Douglas H. Strong, Book Review Editor.
Northern Mexico on the Eve of the United States Invasion: Rare Imprints Concerning California, Arizona, New Mexico, and Texas, 1821-1846. Edited by David J. Weber. New York: Arno Press, 1976. Mexicans in California afteer the U.S. Conquest. Introduction by Carlos Cortés. New York: Arno Press, 1976. Aspects of the Mexican American Experience. Introduction by Carlos Cortés. New York: Arno Press, 1976, $37.00. These are three volumes in the Arno Press’ reprint series entitled The Chicano Heritage.
Reviewed by Matt S. Meier, Chairman of the History Department, University of Santa Clara, co-author of The Chicanos and Bibliography For Chicano History.

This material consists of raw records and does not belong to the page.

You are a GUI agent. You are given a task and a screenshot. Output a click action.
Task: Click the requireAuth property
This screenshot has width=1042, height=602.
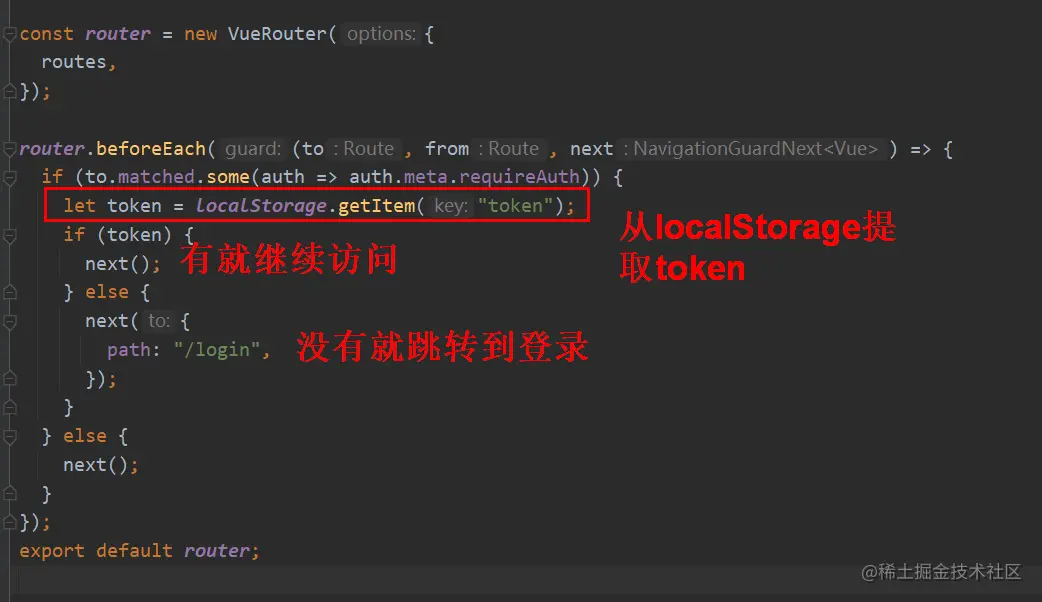(520, 177)
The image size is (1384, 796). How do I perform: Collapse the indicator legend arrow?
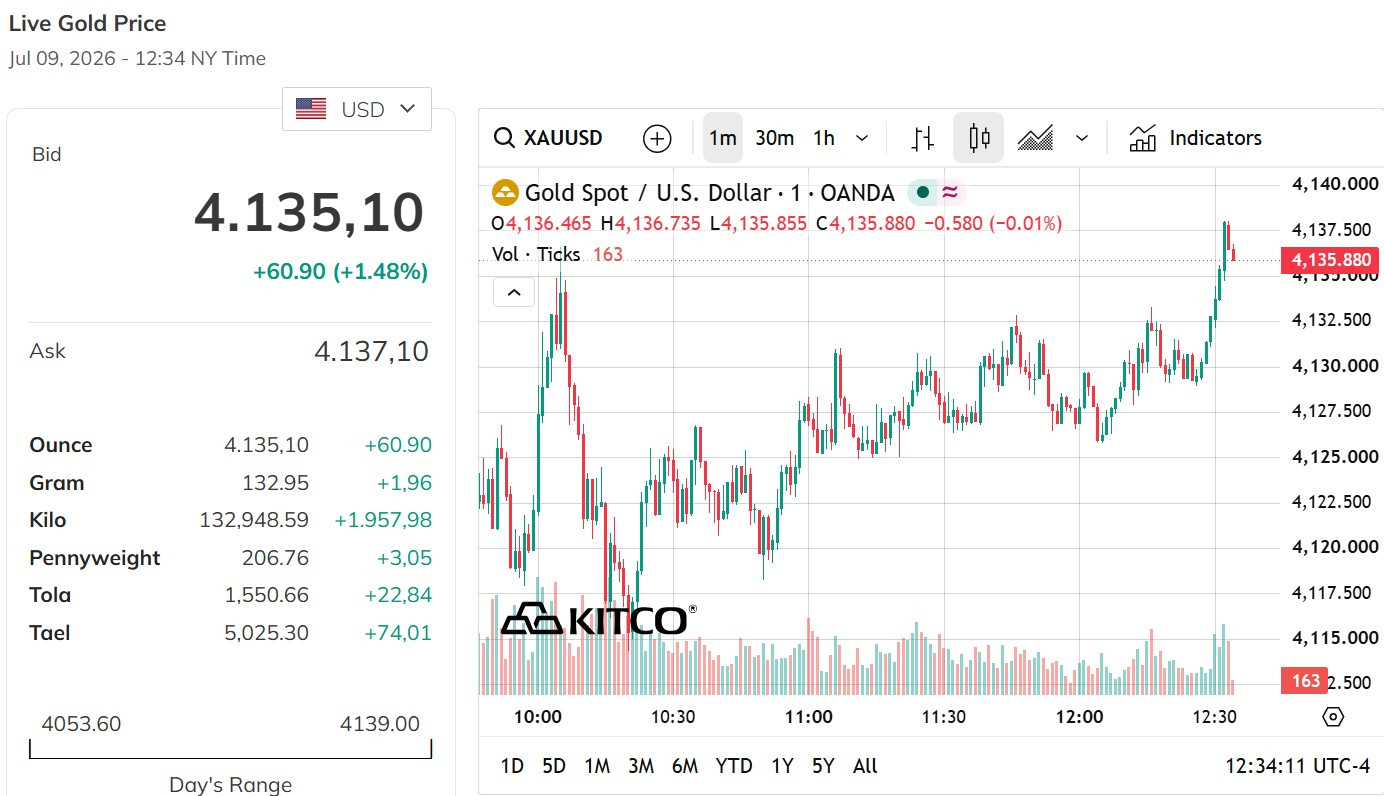coord(514,292)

These anthologies are among the latest publications in the Arno Press’ collection, The Chicano Heritage, which serves to make available to scholars and students materials for the study of Chicano history—materials which are no longer widely available because of age and some of which are quite rare. The three collections bring together a total of twenty-five publications of various lengths and kinds ranging from full-length books like The Vaquero by Arnold Rojas, published in 1964, to Juan Seguín’s brief and fascinating Personal Memoirs, published more than one hundred years earlier in 1858. Some are general accounts, like Juan N. Almonte’s pamphlet, Noticia estadística sobre Tejas (1835); while others describe very specific topics, e.g. John Scotford’s Within These Borders, a description of Protestant missionary work among the Spanish-speaking in the United States at the middle of the twentieth century. Perhaps the most interesting of all is the reproduction of volume 66, number 3 (May 1, 1931) of The Survey Graphic; the entire issue is devoted to “Mexicans in our Midst”. The articles by Paul Taylor, Mary Austin, Manuel Gamio, Ernesto Galarza, J. Frank Dobie, Max Handman, etc. are invaluable for the historian; unfortunately the reduction of The Survey page size to fit the format of The Chicano Heritage makes reading somewhat difficult and eye-straining.

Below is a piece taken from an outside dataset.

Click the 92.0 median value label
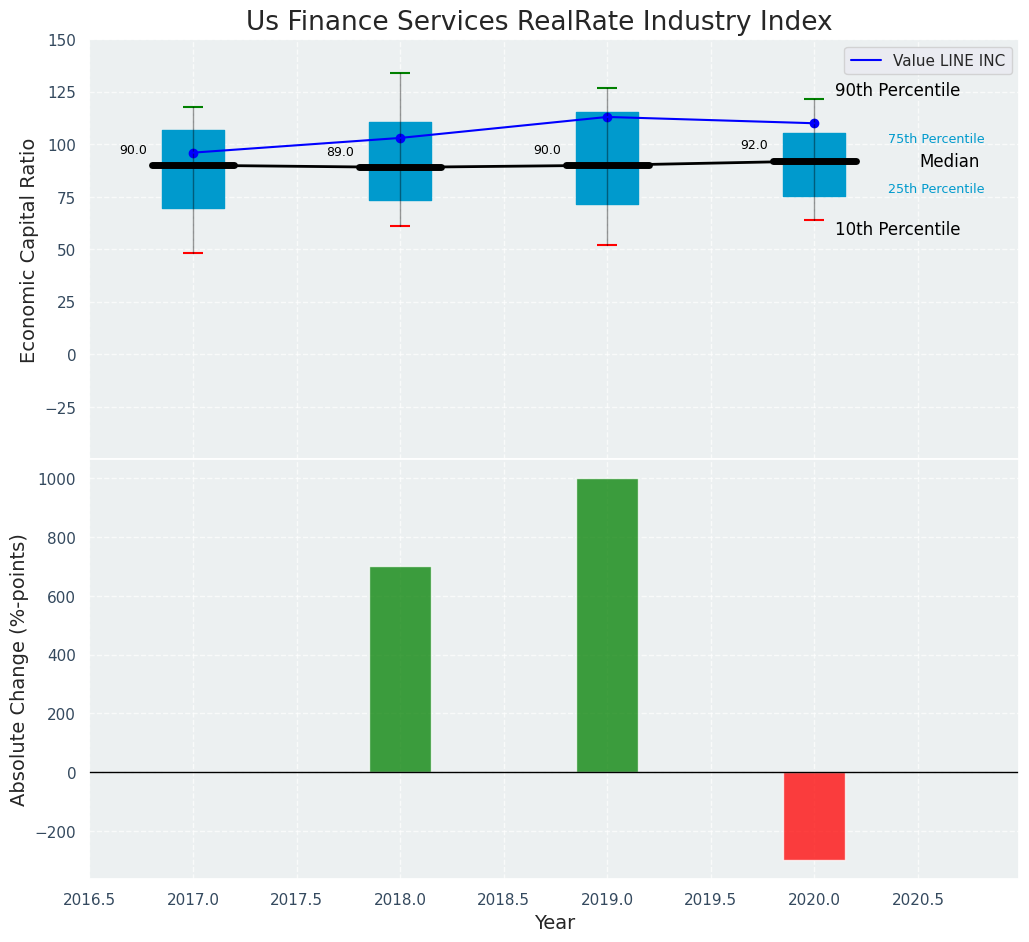Image resolution: width=1029 pixels, height=942 pixels. 754,145
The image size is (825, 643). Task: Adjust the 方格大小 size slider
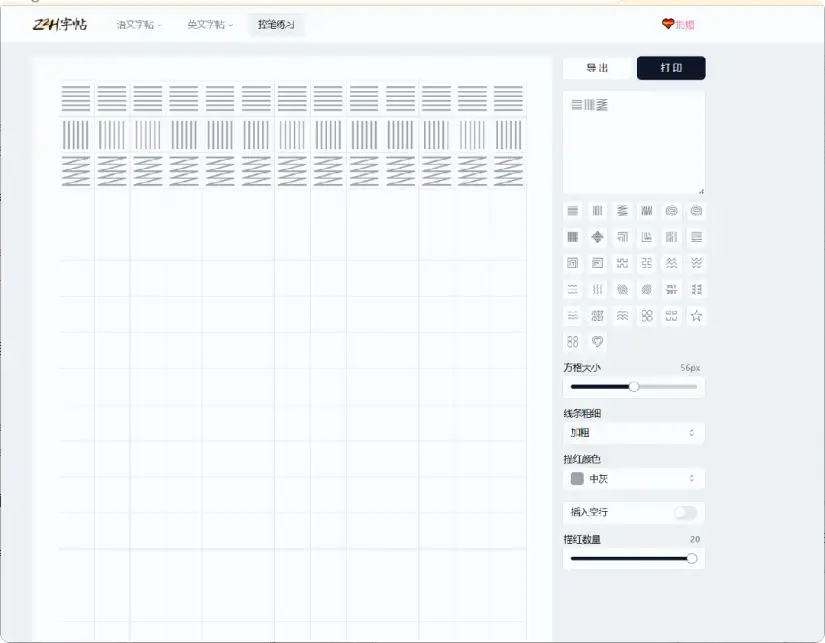coord(634,386)
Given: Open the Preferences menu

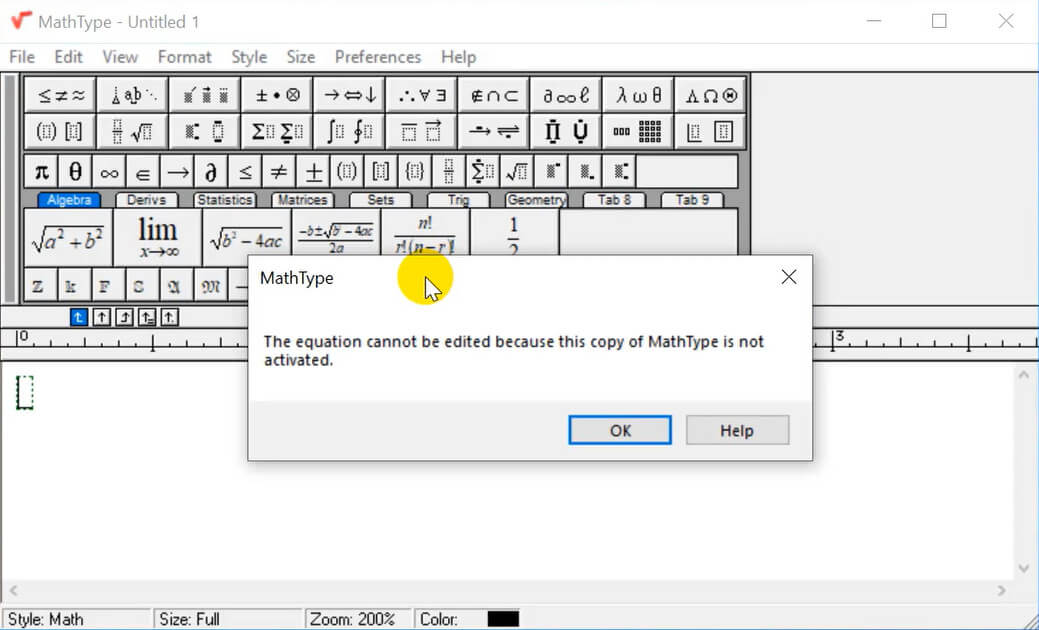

Northern Mexico on the Eve of the United States Invasion contains eleven imprints, all in Spanish except the very rare Personal Memoirs of Juan Seguín. These eleven documents do the valuable service of describing from a Mexican point of view geographically, politically, and economically what is today the United States Southwest in the 1820s and 30s. For example the Zúñiga imprint gives an explanation for independent Mexico’s abandonment of her northern frontier with a resulting decline there in loyalty to the Mexican government and eventual takeover by the United States. The reader will be made aware of conditions in central Mexico (notably political dissension and lack of governmental funds) that negatively affected the frontier and will see how the representative from the two Californias to the Mexican Congress warned that body of the possible loss of his area. Overall the selections give an excellent general picture of the northern frontier. It is unfortunate that a good map showing the places referred to was not included, especially for Zúñiga’s work, and that the condition of the Vallejo document makes it difficult to read in spots.
Mexicans in California after the U. S. Conquest comprises eight reprints that include descriptions of the serious problems of the Californios as seen by two Anglo veterans of the American conquest, John S. Griffin, M.D., and Stephen Clark Foster; the difficulties of Californios in obtaining justice in a biased anti-Mexican society; two modern historical interpretations of the Californio experience in San Diego; a report on a flood of the Santa Ana River; and the life of Bernardo Yorba. Together these serve to illustrate and to provide insight into the many problems faced by Californios as a conquered people—problems of economic, social, political, and cultural survival. However, it is again unfortunate that the two articles on San Diego, from The Journal of San Diego History, were necessarily reduced to a type size that strains the eyesight. The inclusion of Agua Mansa and the Flood of January 22, 1862 is a bit puzzling since it is largely a technical description by the San Bernardino Flood Control District to show the need for flood control on the Santa Ana River and refers to Californios only by implication.
The last of the three works, Aspects of the Mexican American Experience brings together six works from fields as varied as economics, education, and religion in order to cover the Mexican American experience from the end of the last century down to the 1960 census. The May 1, 1931 issue of The Survey Graphic brought together an outstanding collection of articles, paintings and drawings which were done by eminent authorities on Mexico and the Mexican American and which delineate an historical picture of the Chicano as he was viewed by sympathetic Anglos, Mexicans, and Mexican Americans at the beginning of the Great Depression. Equally as interesting is Arnold Rojas’ The Vaquero, filled with vaquero lore and delightful vignettes of old California. More important, it sheds some light on Anglo-Mexican and cowboy-vaquero relations.
Because of the scarcity of materials dealing with Chicano history these three volumes of reprints are especially welcome to students of the Chicano experience and give an indication of the continuing interest in and need for materials that will enable us to better understand the varied aspects of the Mexican experience in the United States.